··· TEXTE FOURNI ···

Long long silence parce que les mots restent prisonniers dans la plume, les larmes dans la gorge et les envies réduites à se cacher sous la couette, la tête enfouie sous l'oreiller pour toujours.
Depuis mon dernier billet, Vovo s'est finalement endormi, Mamy L. est finalement rentrée chez elle parce que plus personne n'en voulait, ni l'hôpital (plus assez malade), ni la maison de repos (pas assez vaillante ni autonome, seule place possible chez les déments séniles, ce qu'elle n'est pas non plus), ni les soins palliatifs (en fin de vie, mais pas assez mourante). Sa fille a décidé de la ramener à la maison puisque tel était son souhait, au grand dam de l'Homme qui ni'maginait pas l'entreprise possible. A tort, puisqu'elle semble même aller beaucoup mieux chez elle.
Mais si je n'écris plus depuis tout ce temps, c'est que l'impensable est arrivé. On s'attendait à d'autres départs, pas au sien. Bien sûr, il a tiré la sonnette d'alarme quand il a été hospitalisé pour un oedème pulmonaire lié à une insuffisance rénale maximale. On savait que la dialyse lui pendait au nez. Lui l'a un peu nié mais mis devant le fait accompli, il a bien dû s'y résoudre. Après quelques séances pendant son hospitalisation, il est rentré à la maison le vendredi pour commencer ses allers-retours trois fois par semaine à l'hôpital le lundi suivant. Son coeur fatigué s'est endormi dans le taxi de retour le premier lundi. Le Samu a bien essayé de le réanimer mais quand nous sommes arrivées, Sis'Cile et moi, ils venaient d'arrêter d'essayer.

··· LES DONNÉES ···

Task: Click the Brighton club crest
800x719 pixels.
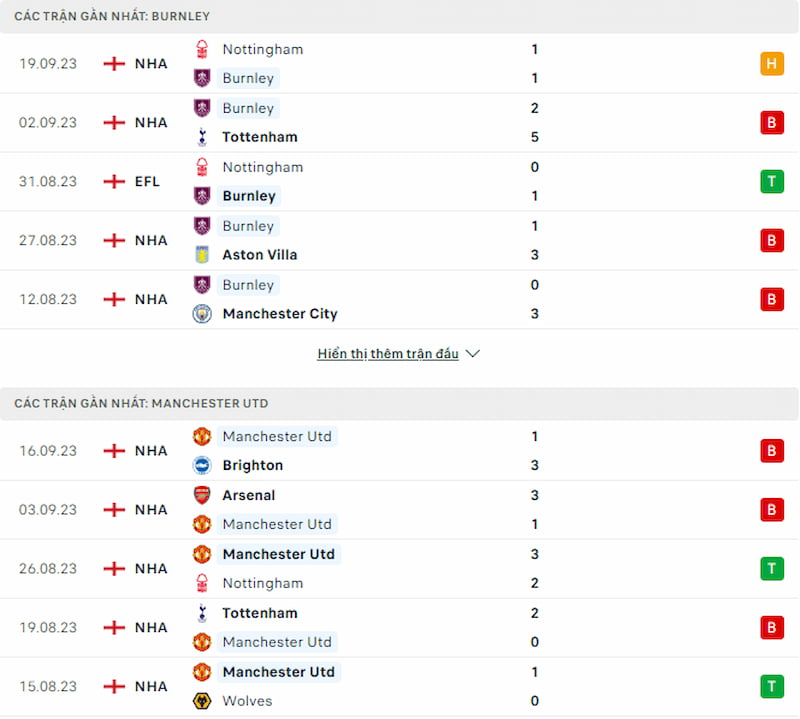Action: pyautogui.click(x=202, y=465)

···

Reproduisez le passage du texte fourni qui commence à « Mais si je n'écris » et se termine à « venaient d'arrêter d'essayer. ».

Mais si je n'écris plus depuis tout ce temps, c'est que l'impensable est arrivé. On s'attendait à d'autres départs, pas au sien. Bien sûr, il a tiré la sonnette d'alarme quand il a été hospitalisé pour un oedème pulmonaire lié à une insuffisance rénale maximale. On savait que la dialyse lui pendait au nez. Lui l'a un peu nié mais mis devant le fait accompli, il a bien dû s'y résoudre. Après quelques séances pendant son hospitalisation, il est rentré à la maison le vendredi pour commencer ses allers-retours trois fois par semaine à l'hôpital le lundi suivant. Son coeur fatigué s'est endormi dans le taxi de retour le premier lundi. Le Samu a bien essayé de le réanimer mais quand nous sommes arrivées, Sis'Cile et moi, ils venaient d'arrêter d'essayer.